In attendance at Ab Snopes' trial for burning a barn are a group of men from the neighborhood. The narrative only describes them (three times in two pages) as a set of "grim faces," but their hostility to Snopes is unmistakable (4-5).
These men in "Barn Burning" sit atop or stand along the "tall rail fence" beside the horse lot next to the general store and blacksmith's shop, where they spend the Saturday afternoon unhurriedly "swapping and buying" horses (20).
Major de Spain's house servant in "Barn Burning" is "an old man with neat grizzled hair, in a linen jacket" (11). He tries to prevent Ab Snopes from entering the De Spain mansion, and then - unsuccessfully - orders Ab to "Wipe yo foots, white man, fo you come in here. Major ain't home nohow" (11). At the end of the story, when Sarty bursts into the mansion to warn Major de Spain, this house servant is the first person that he encounters.
This youth shouts "Barn burner!" at Ab Snopes after his trial as he leaves the general store with his two sons (5). From Sarty's perspective, this boy appears as "a face in a red haze, moonlike, bigger than the full moon," and though the boy is "half again his size," Sarty attacks him (5-6).
While inside the general store at Ab Snopes' trial in "Barn Burning" are the "grim-faced men" (along with Ab's two sons), just outside on the porch are various "dogs" and this group of "half-grown boys" (5), with one of whom Sarty fights. (See Unnamed Heckler.)
Referred to in "Barn Burning" only as the "third man" along with Ab Snopes and the unnamed blacksmith, he "squat[s] on his heels" in rural fashion while taking part in their unnarrated, desultory conversation about "crops and animals" (19).
The "men, blue or gray," who were Ab Snopes' adversaries during the Civil War (7). Faulkner's fictions usually distinguish Union from Confederate soldiers, but Ab's war-time activities often made that distinction irrelevant - he had to dodge soldiers in both armies on his private, self-serving missions as a horse thief.
The "Malbrouck" who is mentioned in "Barn Burning" is a real historical figure named John Churchill; "Malbrouck" is a corruption of Churchill's title as First Duke of Malborough. Between the 1670s and his death in 1722, Churchill rose from the rank of page to become one of the most influential generals and statesmen in English history. While serving five English monarchs, he never neglected his own ambitions for power and wealth.
Lizzie is the sister of Lennie Snopes, Abner's wife, who lives with the Snopes family in "Barn Burning." She and Lennie have a close relationship: on the night Ab sets out to burn down De Spain's barn, they "sit side by side on the bed, the aunt's arms around [Sarty's] mother's shoulders" (22).
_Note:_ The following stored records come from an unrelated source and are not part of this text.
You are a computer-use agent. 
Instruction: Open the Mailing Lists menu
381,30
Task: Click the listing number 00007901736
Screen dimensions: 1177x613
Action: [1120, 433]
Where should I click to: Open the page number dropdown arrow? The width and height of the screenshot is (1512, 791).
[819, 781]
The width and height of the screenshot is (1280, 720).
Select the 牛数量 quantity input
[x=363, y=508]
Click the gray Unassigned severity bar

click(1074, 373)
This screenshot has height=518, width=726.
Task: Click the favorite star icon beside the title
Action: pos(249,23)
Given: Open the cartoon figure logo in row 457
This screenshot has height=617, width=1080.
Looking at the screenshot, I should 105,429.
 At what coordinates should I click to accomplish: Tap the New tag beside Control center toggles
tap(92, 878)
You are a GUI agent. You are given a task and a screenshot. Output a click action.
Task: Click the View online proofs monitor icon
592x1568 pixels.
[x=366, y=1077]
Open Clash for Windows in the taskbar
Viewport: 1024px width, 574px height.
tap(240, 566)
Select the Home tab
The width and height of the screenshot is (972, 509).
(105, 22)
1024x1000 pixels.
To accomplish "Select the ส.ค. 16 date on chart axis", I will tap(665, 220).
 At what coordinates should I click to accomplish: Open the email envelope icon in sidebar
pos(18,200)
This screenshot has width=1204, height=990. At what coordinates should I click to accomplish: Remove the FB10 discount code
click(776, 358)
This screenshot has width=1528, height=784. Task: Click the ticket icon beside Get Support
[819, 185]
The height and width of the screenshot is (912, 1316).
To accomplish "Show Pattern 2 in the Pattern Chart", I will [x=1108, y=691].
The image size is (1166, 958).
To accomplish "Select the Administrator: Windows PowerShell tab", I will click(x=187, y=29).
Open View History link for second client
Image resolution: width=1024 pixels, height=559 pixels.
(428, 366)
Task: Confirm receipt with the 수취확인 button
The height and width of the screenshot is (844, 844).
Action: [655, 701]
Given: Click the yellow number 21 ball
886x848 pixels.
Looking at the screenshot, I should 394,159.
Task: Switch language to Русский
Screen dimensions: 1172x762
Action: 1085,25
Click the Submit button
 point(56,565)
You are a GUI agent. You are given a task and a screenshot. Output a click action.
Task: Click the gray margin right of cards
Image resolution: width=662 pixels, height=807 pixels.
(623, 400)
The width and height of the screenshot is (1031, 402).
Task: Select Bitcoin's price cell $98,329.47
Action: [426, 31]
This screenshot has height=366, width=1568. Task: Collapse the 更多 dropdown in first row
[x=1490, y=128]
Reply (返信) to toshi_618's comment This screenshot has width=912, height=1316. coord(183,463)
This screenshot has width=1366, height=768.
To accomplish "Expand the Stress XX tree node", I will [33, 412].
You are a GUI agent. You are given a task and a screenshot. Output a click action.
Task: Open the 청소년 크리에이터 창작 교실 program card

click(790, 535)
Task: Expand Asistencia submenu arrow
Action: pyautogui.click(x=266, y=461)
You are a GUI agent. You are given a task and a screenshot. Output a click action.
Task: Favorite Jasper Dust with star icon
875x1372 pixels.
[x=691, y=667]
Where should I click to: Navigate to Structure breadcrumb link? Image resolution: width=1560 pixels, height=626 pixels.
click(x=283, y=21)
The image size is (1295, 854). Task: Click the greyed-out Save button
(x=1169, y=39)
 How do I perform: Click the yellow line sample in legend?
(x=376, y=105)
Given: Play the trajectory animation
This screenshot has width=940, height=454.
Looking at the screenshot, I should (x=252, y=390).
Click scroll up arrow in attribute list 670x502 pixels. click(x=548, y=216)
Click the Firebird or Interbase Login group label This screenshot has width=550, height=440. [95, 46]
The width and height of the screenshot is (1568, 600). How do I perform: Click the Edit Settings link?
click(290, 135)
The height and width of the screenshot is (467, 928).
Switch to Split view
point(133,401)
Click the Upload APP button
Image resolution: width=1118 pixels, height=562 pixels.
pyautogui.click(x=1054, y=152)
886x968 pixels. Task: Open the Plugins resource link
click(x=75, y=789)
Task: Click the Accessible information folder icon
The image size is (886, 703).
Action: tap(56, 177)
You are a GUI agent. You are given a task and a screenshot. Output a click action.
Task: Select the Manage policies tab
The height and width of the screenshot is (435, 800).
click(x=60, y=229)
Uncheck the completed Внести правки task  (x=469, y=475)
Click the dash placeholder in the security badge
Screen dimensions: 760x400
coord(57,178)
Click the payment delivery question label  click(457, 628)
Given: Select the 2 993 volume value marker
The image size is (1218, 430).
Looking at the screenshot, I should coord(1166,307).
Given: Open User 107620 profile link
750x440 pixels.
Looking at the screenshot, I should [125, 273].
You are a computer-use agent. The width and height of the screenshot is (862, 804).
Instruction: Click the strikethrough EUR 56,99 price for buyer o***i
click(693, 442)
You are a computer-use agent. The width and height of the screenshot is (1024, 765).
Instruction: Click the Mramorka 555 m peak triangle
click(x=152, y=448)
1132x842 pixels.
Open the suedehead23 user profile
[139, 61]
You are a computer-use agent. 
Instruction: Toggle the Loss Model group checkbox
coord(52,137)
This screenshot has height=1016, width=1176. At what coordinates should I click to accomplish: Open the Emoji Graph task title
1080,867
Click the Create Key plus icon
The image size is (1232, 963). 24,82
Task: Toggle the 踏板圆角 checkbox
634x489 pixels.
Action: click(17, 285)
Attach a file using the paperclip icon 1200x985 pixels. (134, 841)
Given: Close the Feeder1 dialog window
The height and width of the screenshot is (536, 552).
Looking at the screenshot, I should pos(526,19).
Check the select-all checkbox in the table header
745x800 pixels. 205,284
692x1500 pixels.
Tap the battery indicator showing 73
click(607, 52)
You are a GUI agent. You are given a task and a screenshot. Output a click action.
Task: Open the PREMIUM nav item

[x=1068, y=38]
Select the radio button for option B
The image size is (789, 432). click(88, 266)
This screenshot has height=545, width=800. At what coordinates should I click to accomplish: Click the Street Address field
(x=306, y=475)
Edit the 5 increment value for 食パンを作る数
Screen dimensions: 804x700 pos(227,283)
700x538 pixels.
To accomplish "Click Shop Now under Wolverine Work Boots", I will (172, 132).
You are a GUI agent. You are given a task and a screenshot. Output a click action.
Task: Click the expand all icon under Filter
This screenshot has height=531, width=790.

When Ab commands his wife to restrain Sarty to prevent him from warning De Spain, Lizzie sides against Ab, telling Lennie: "Let him go! . . . If he don't go, before God, I am going up there [to De Spain's] myself" (22).
Miss Wyatt is Emily Grierson's great-aunt in "A Rose for Emily," and reputed to have been insane: she went "completely crazy at last" (123), the narrator says, but provides no further details, about either her or her illness. Emily's father and her other "kin in Alabama" have a falling out "over the estate of old lady Wyatt" after she dies (125). (There are six other characters named Wyatt in the Yoknapatawpha fictions, but whether or how this woman is related to any of them is not established.)